Your answer should be the records, copied exactly, with the pictures removed.

Content starts

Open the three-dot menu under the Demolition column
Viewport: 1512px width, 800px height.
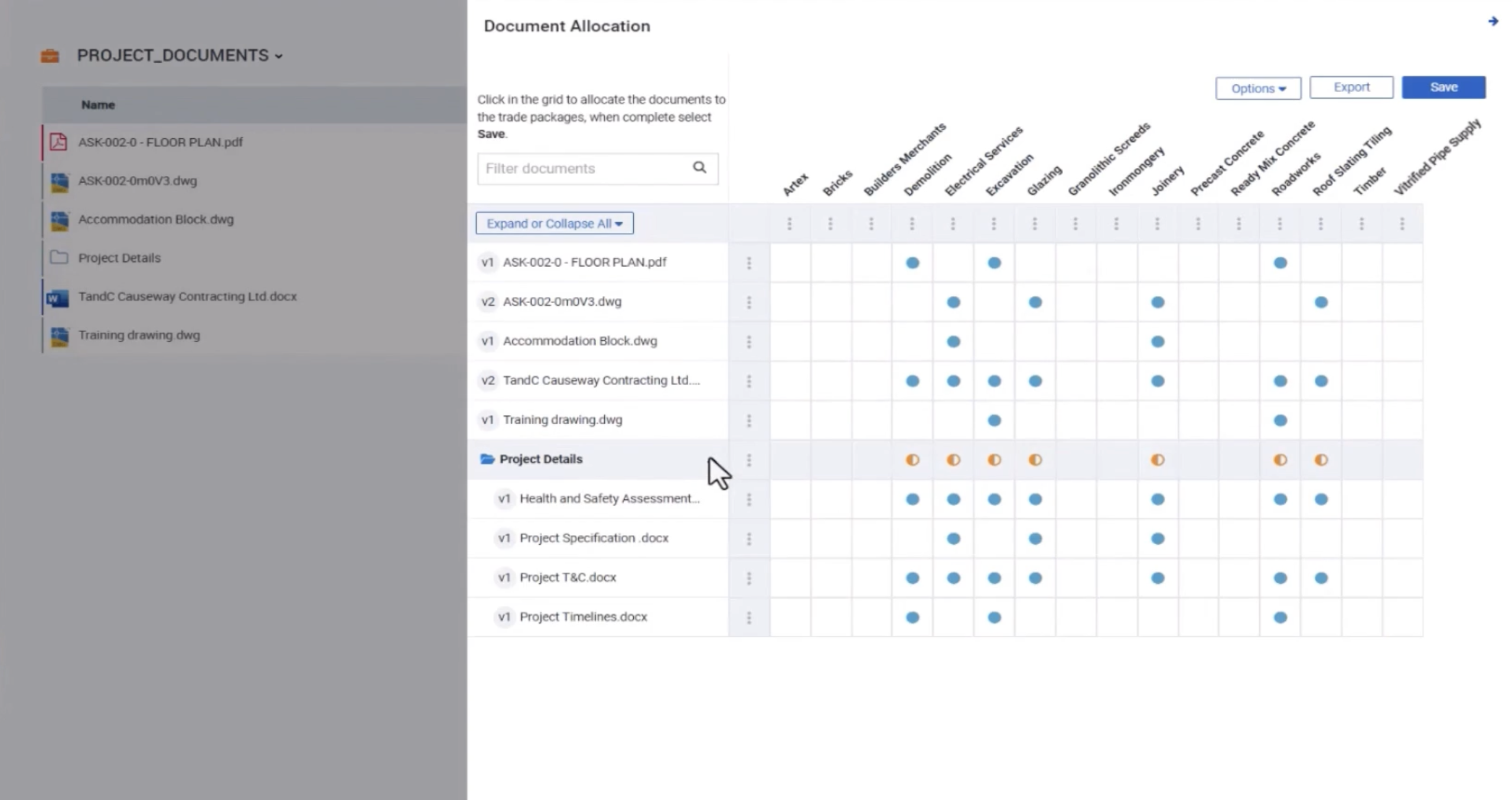tap(911, 223)
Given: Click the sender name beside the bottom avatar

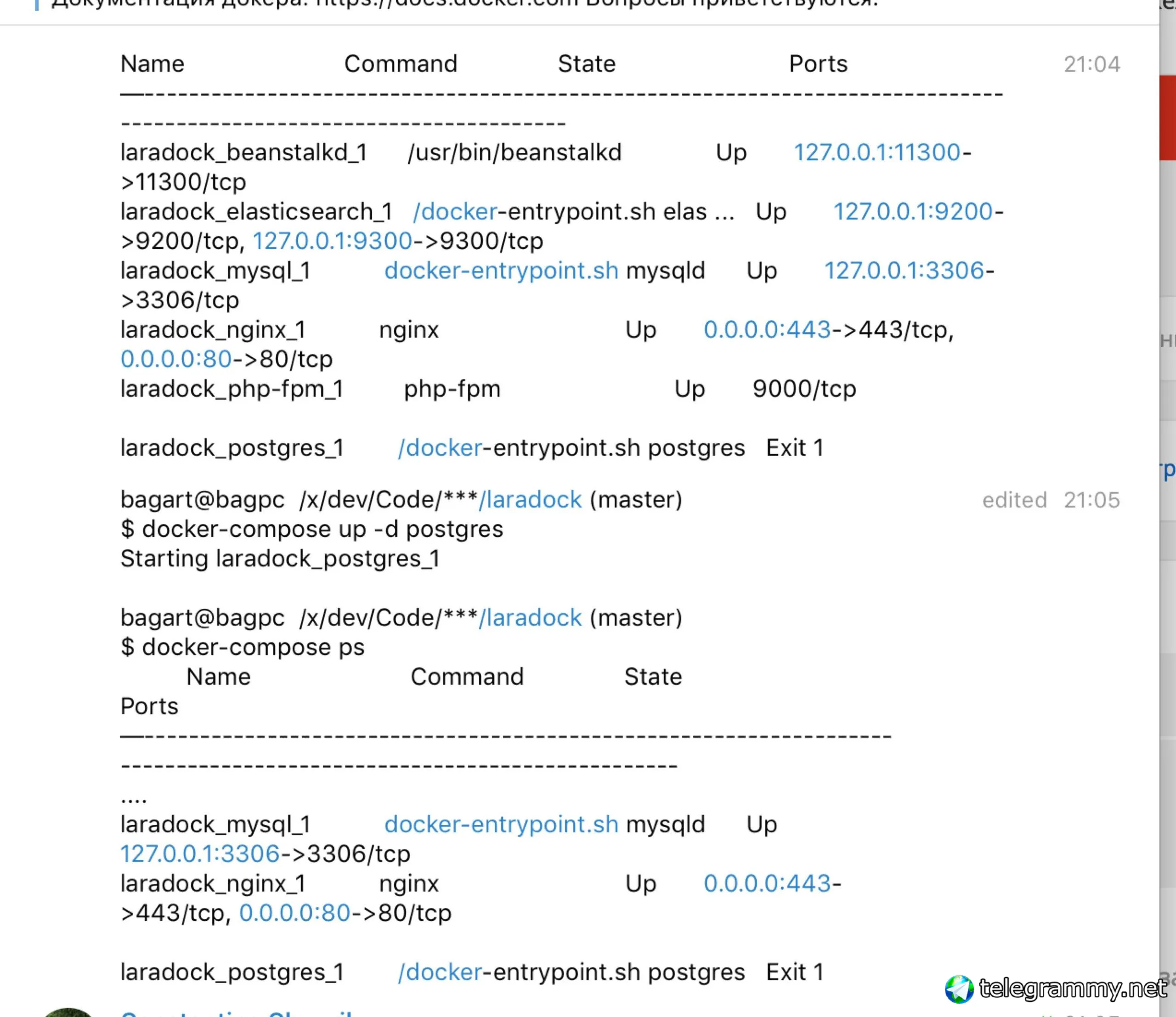Looking at the screenshot, I should [238, 1013].
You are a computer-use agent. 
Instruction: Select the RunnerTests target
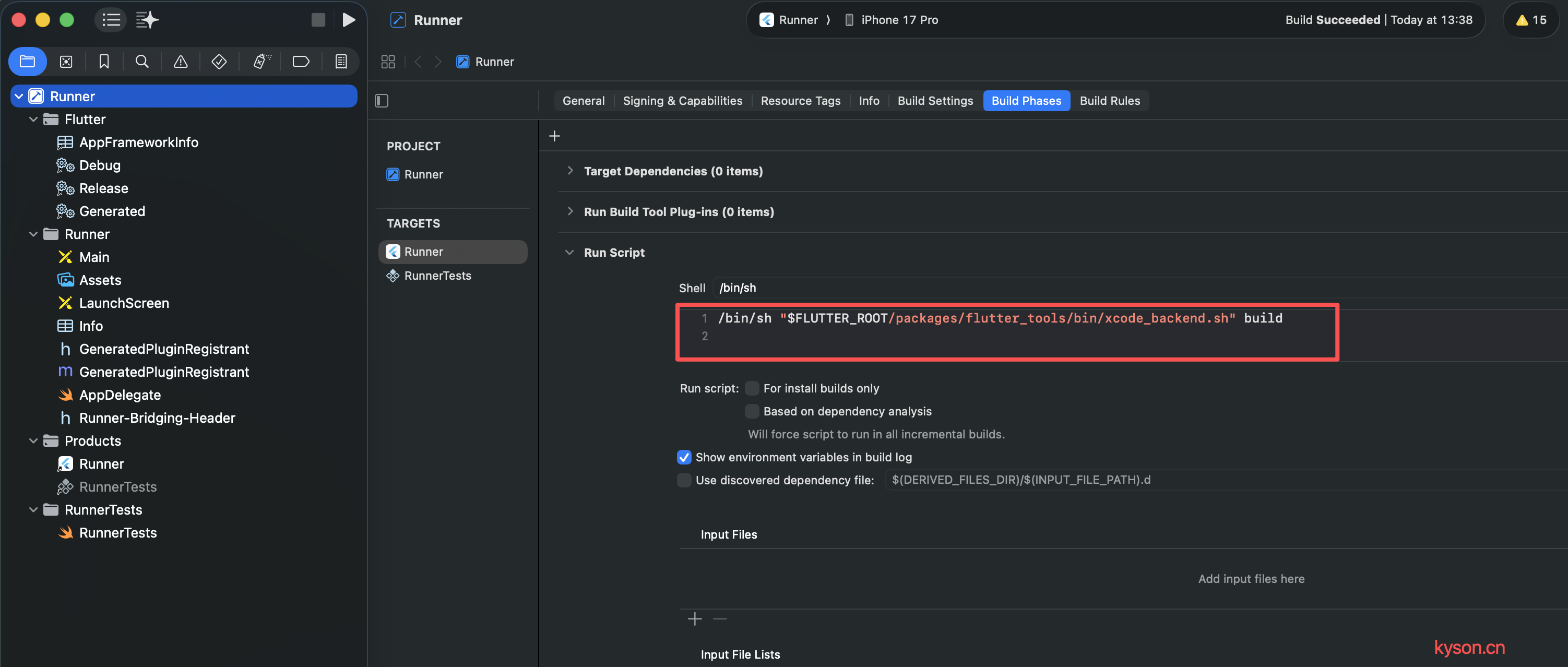437,276
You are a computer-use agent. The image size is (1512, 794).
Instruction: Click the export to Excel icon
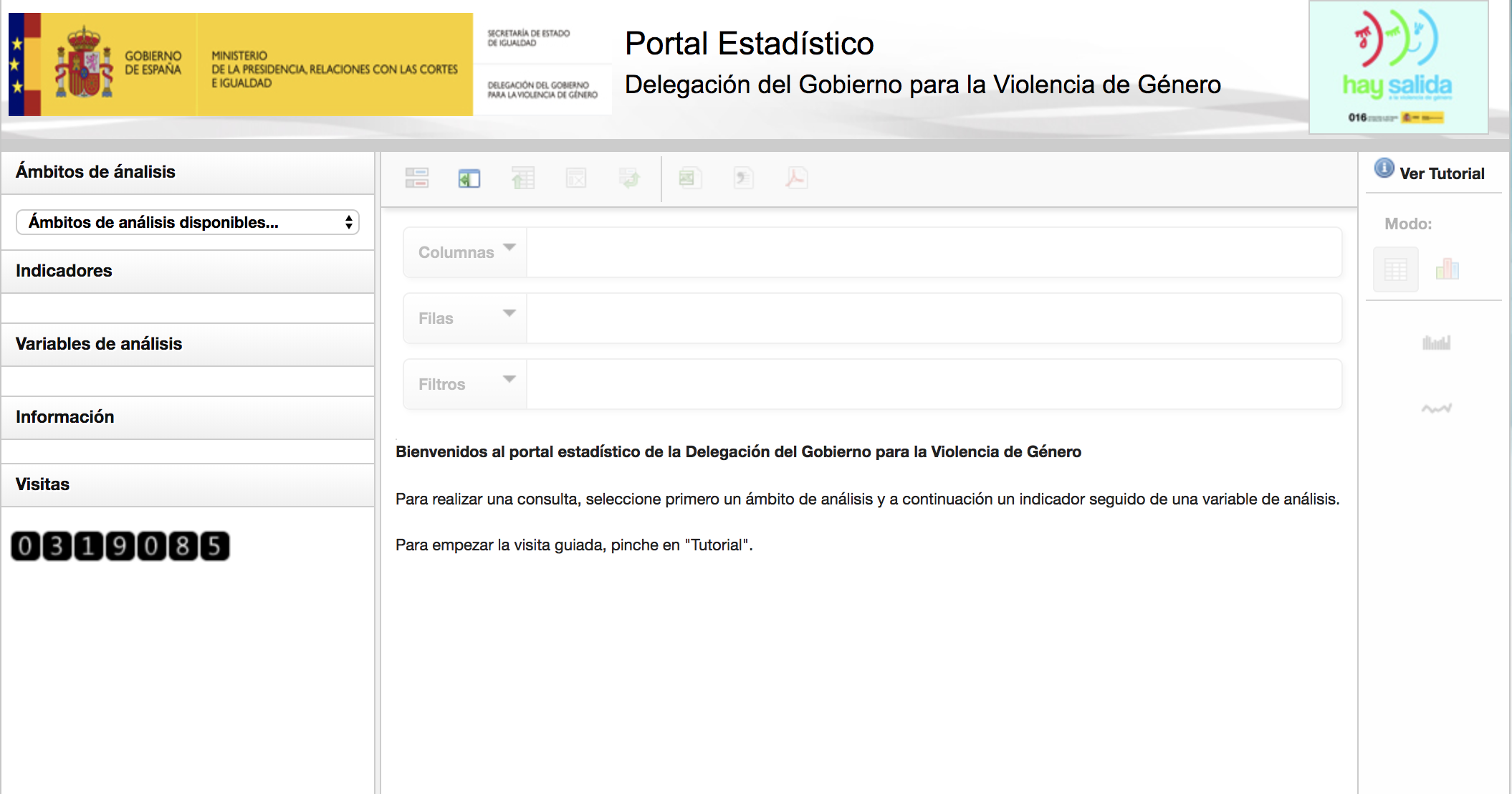(x=689, y=178)
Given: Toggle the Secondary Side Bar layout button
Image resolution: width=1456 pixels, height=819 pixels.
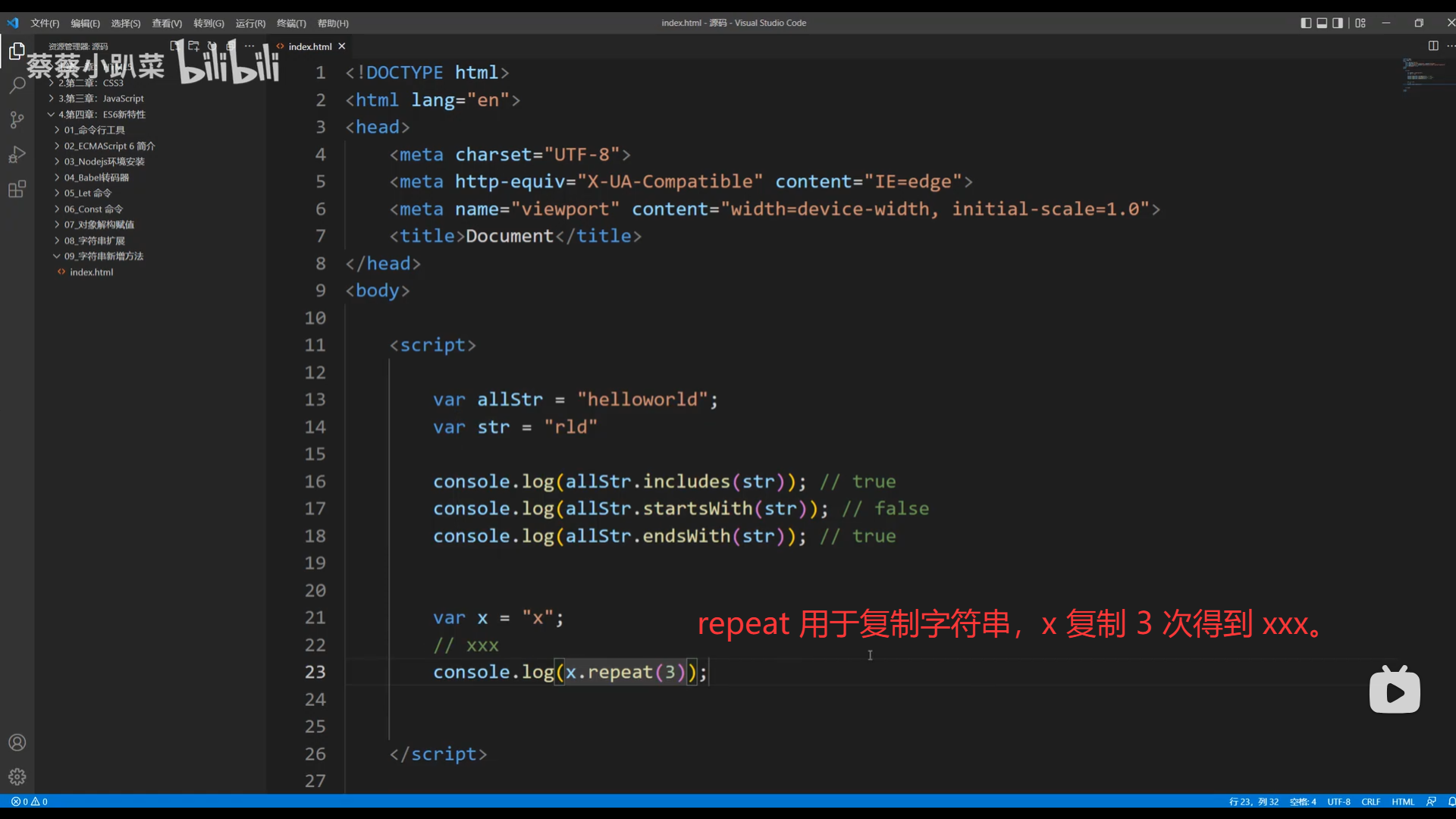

Content ends

● **FINAL ANSWER**
Open the three-dot menu under the Demolition column
Viewport: 1512px width, 800px height.
tap(911, 223)
Given: Click the sender name beside the bottom avatar

Looking at the screenshot, I should [238, 1013].
You are a computer-use agent. 
Instruction: Select the RunnerTests target
437,276
You are a computer-use agent. The image size is (1512, 794).
Instruction: Click the export to Excel icon
(x=689, y=178)
Given: Toggle the Secondary Side Bar layout button
Image resolution: width=1456 pixels, height=819 pixels.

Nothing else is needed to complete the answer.